Demonstrators protest against the death in Minneapolis police custody of George Floyd, in Sydney, Australia June 6, 2020, in this picture obtained from social media. RON SHAMGAR/via REUTERS

Cormann said the protesters risked a second outbreak of the novel coronavirus.

“I think it is incredibly selfish,” Cormann told Sky News. “It’s incredibly self-indulgent.”

Australia has had 7,255 cases of the coronavirus and 102 deaths, avoiding the higher tolls seen elsewhere because of border closures and strict social distancing since March. Small outbreaks, however, still emerge.

The protests came despite calls by authorities for people to stay at home and obey social-distancing rules that allow only for small groups to gather.

Cormann later told reporters that many Australians had lost their jobs, the economy had suffered and people had been unable to attend funerals of loved ones in order to stop the virus.

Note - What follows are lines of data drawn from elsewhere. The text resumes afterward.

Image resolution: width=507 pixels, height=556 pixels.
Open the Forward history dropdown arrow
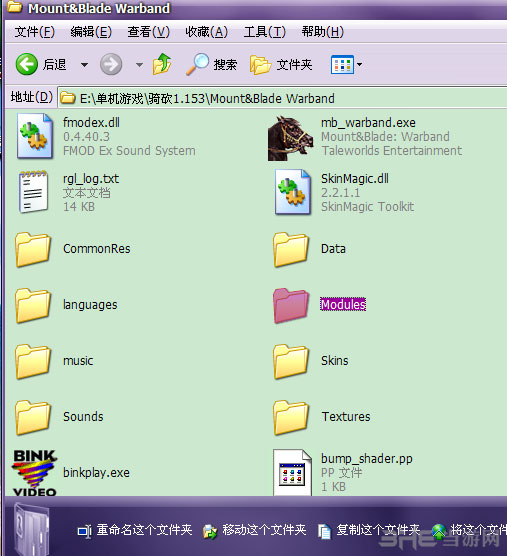pyautogui.click(x=139, y=65)
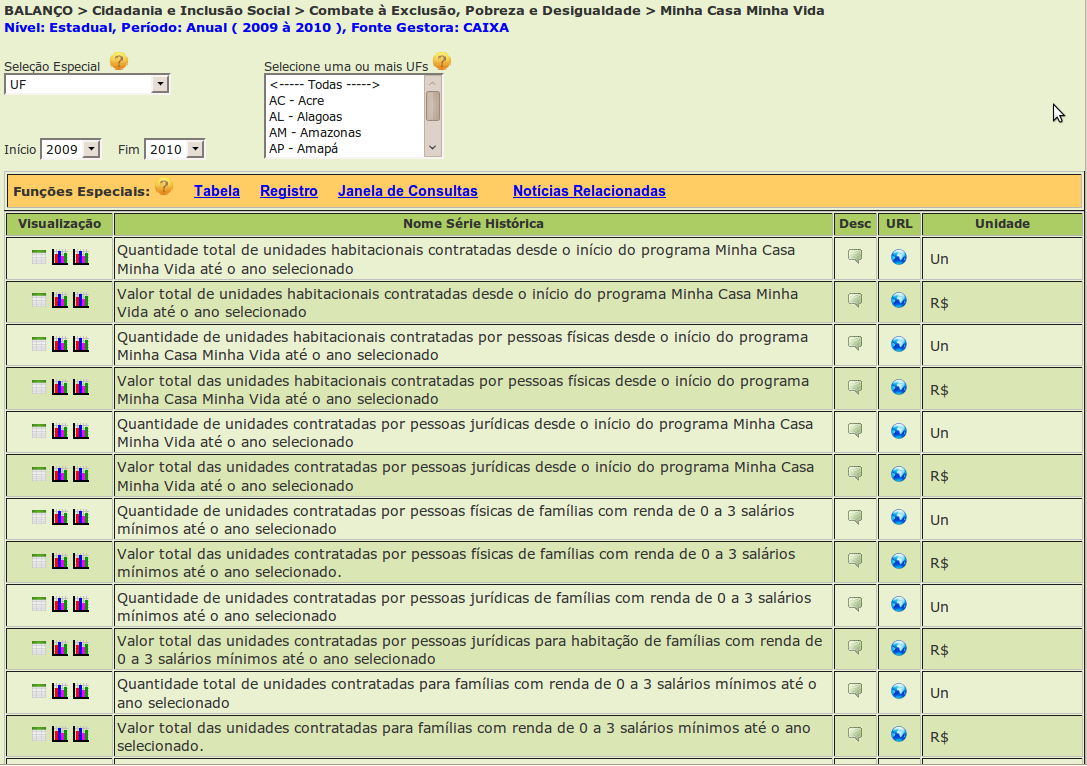Click help icon beside Funções Especiais
Image resolution: width=1087 pixels, height=766 pixels.
[164, 188]
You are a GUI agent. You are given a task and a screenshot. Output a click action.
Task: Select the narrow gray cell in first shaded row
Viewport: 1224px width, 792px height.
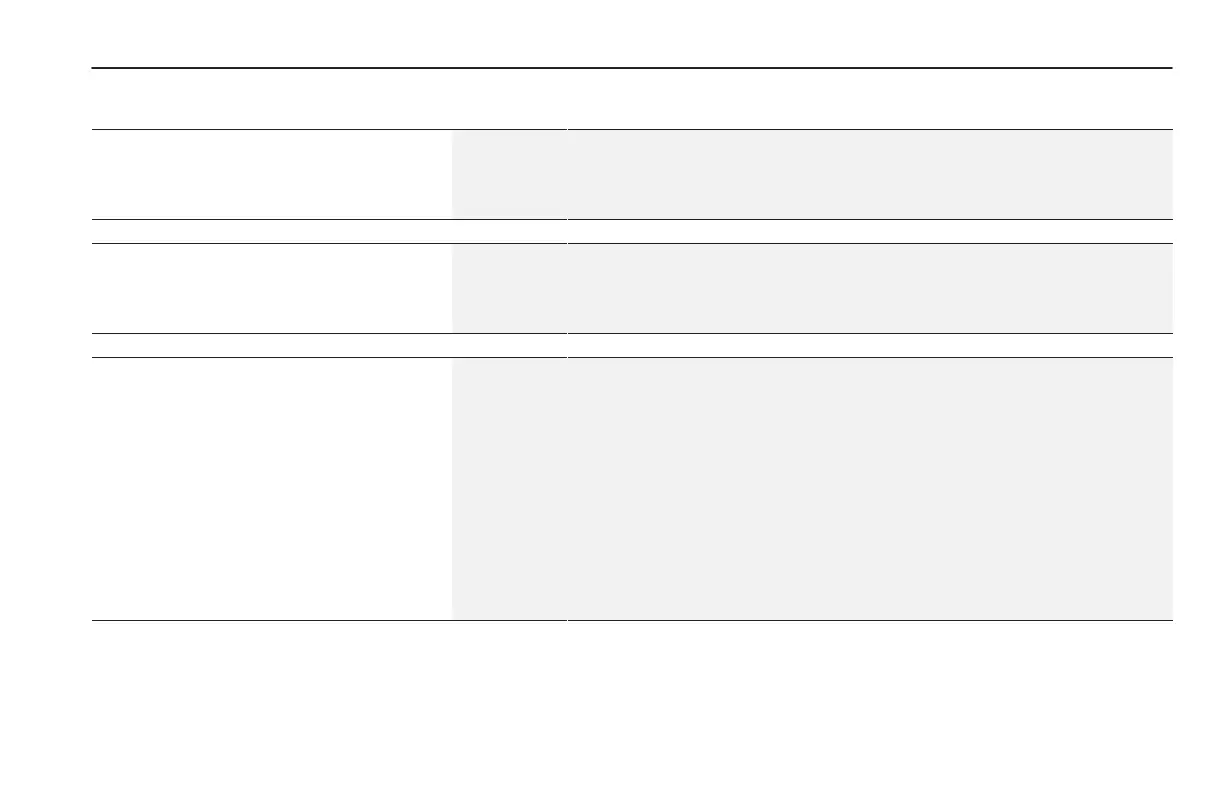(x=508, y=174)
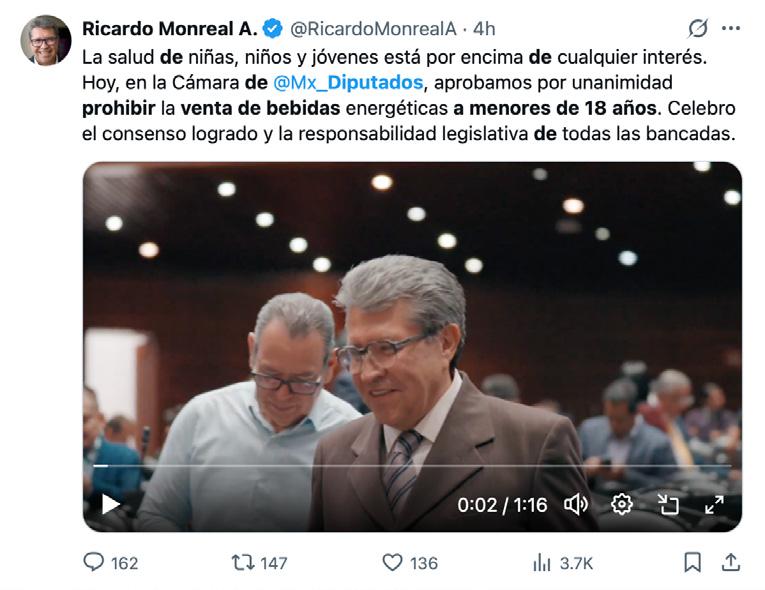Open Ricardo Monreal's profile avatar
The width and height of the screenshot is (765, 590).
click(x=46, y=40)
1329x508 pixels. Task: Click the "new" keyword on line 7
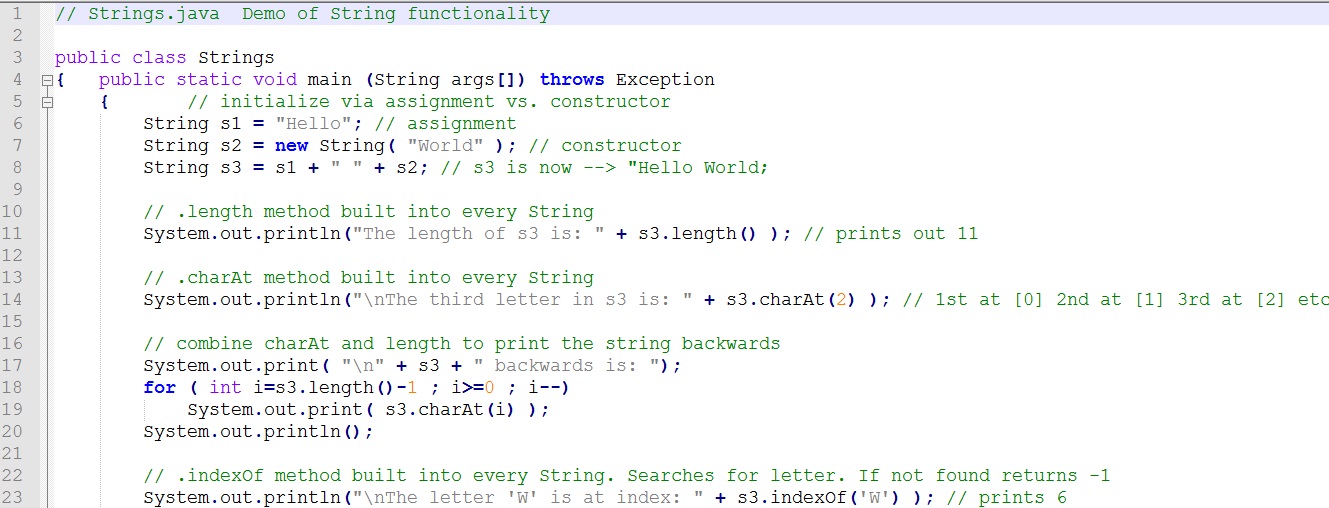(x=291, y=146)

“But we are going to have a mass gathering of tens of thousands of people in complete breach of the rules that apply to everyone else, it is absolutely reckless and irresponsible,” he said.

The deputy leader of the opposition Labor opposition, Richard Marles, said he while he was “uncomfortable” with the protests, he was not casting judgement.

“If you are born indigenous in this country, your life stands to be materially worse than those of us who are born non-indigenous in terms of child mortality, education, employment and incarceration,” Marles said on ABC’s “Insiders” programme.

Protesters participate in the Black Lives Matter rally in Brisbane, Australia June 6, 2020. AAP Image/Glenn Hunt via REUTERS

“I don’t feel like I’m in a position to say to indigenous Australians who are protesting against that, that this is a selfish and indulgent act.”